On Thursday, Chinese stocks fell close to a three-month low, reached earlier this month. The European Union joined Washington’s allies this week to impose sanctions on officials in China’s Xinjiang region on charges of human rights abuses, which led to Beijing’s retaliatory sanctions.

“All the sanctions so far have been largely symbolic and are expected to have little economic impact. But the Chinese-American confrontation is affecting market sentiment.
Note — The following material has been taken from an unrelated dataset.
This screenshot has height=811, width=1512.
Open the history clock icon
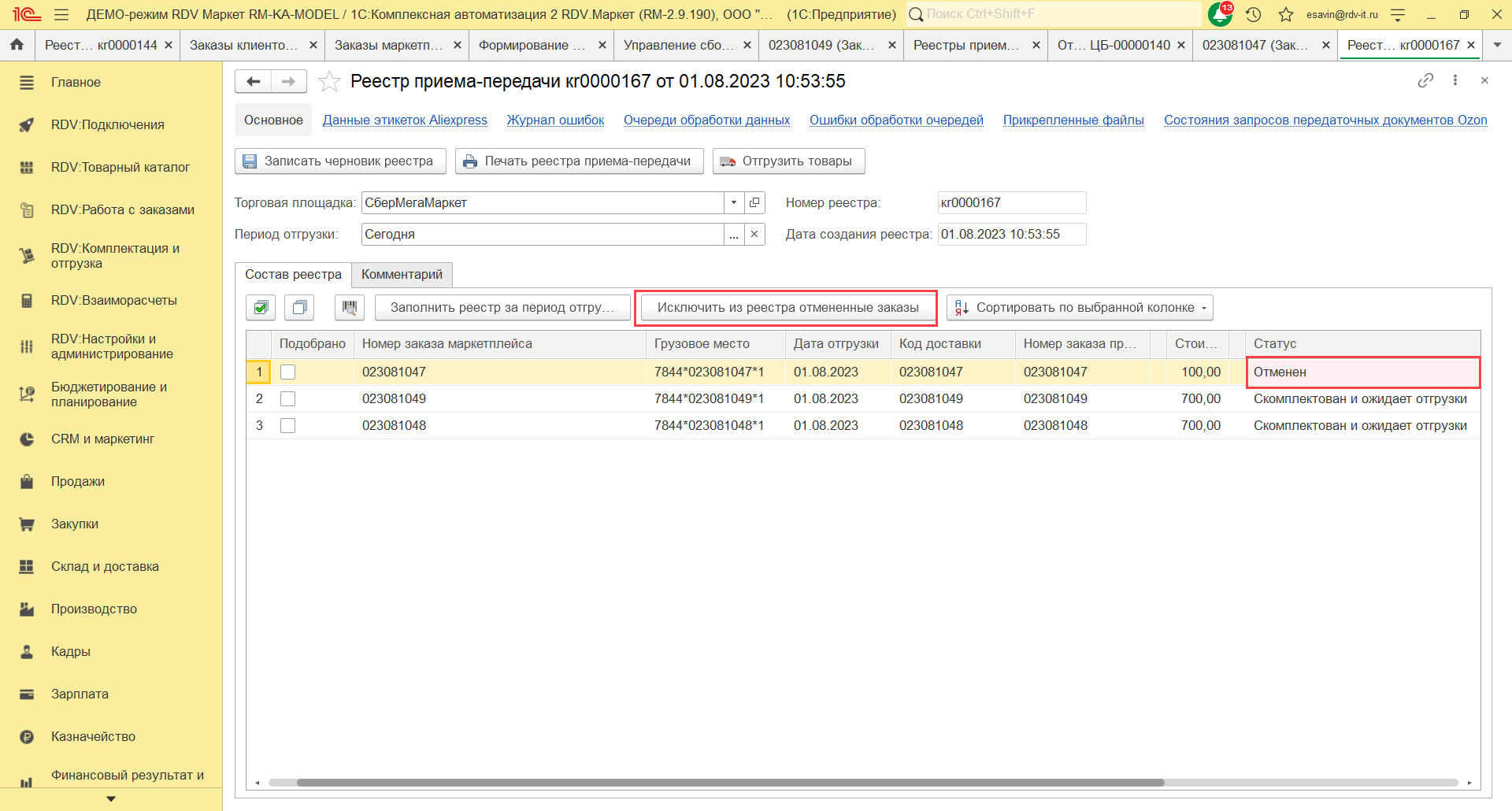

It may take some time for them to reach an agreement, ”said Yasutada Suzuki, head of investment in emerging markets at Sumitomo Mitsui Bank.

Japan’s Nikkei rose 1.47% after Wall Street shares rose, driven by cyclical and cheap stocks that were affected by the pandemic.

The Dow Jones Industrial Average was up 0.62% and the S&P 500 was up 0.52%, while the Nasdaq Composite amounted to just 0.12%.

“It is the end of the month, the end of the quarter and for Japanese players, the end of the financial year, so we are seeing random flows from all types of players,” said Masanari Takada, cross-asset strategist at Nomura Securities.

“But on the whole, those who led the reflective trade based on their positive view of the Chinese economy are now closing their positions, while those who didn’t catch the wave are looking to see if they should buy low.”

Although markets were being driven more by several end-of-quarter trades than by the flow of news, analysts noted that the evening’s headlines were mostly stock-friendly.

US Department of Labor data showed that unemployment benefit claims fell to a year-low last week, a sign that the US economy is on the verge of stronger growth with improving health conditions. public.

In his first formal press conference, US President Joe Biden said he would double his government’s vaccination plan after reaching the previous goal of 100 million shots 42 days ahead of schedule.

But while the improvement in the U.S. health crisis has sustained risk appetite around the world, investors are increasingly alarmed by a divergence in health conditions.

“Vaccination in continental Europe is delayed. In relation to the US, economic reopening is likely to be delayed, as some countries are forced to impose blockades, ”said Soichiro Matsumoto, Japan’s chief investment officer, at Credit Suisse’s private bank unit in Tokyo.

This put pressure on the euro, which licked its wounds at $ 1.1782, after falling to $ 1.1762 overnight, its lowest levels since November.

The dollar also rose to 109.21 yen, a short distance from last week’s nine-month high of 109.365 yen.

The American currency index was close to its highest level since mid-November, having gained 2.0% so far this month.

Oil prices rebounded somewhat from the 4% drop on Thursday, although they are on track for their third consecutive week of losses due to concerns about a further reduction in demand. [O/R]

In addition to Europe, the main developing economies, such as Brazil and India, are also struggling with the resurgence of COVID-19 cases.

The market has also attracted some support from concerns about supply disruption, as a container ship stranded on the Suez Canal could block the vital transport route for weeks.

US crude oil rose 1.33% to $ 59.35 a barrel and Brent, $ 62.62, up 1.08%.